● **What the task requires**
Restate each entry exactly, without pictures.

(Dataset entries)
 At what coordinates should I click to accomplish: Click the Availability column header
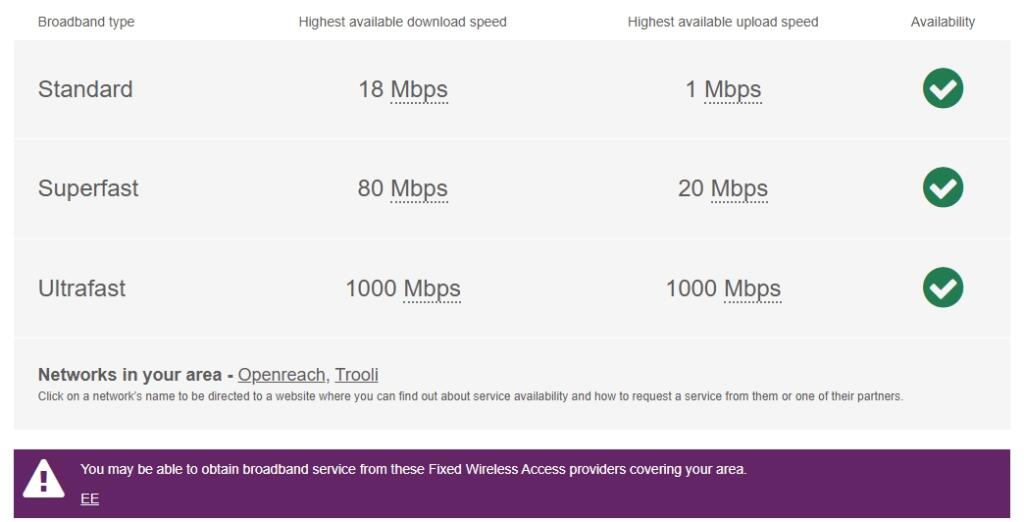(x=942, y=22)
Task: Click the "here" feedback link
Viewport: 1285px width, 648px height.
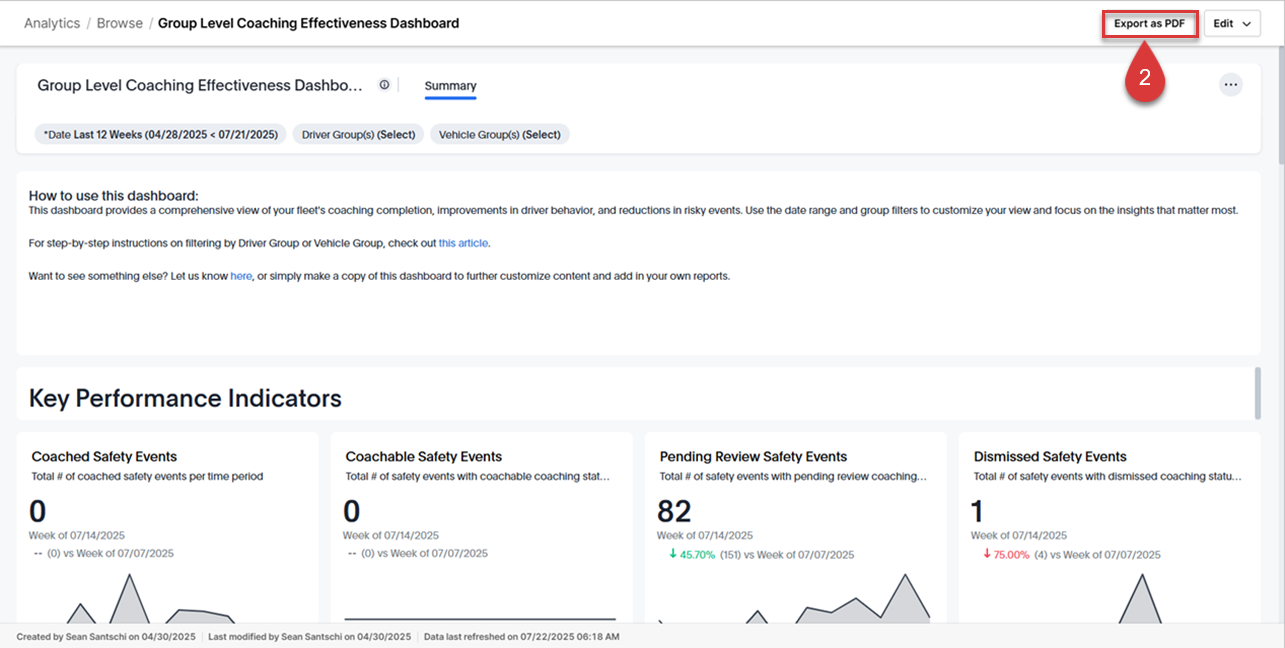Action: coord(240,275)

● **Written answer**
 At what coordinates should I click to accomplish: Click the Availability column header
(x=942, y=22)
Task: Click the "here" feedback link
Viewport: 1285px width, 648px height.
Action: coord(240,275)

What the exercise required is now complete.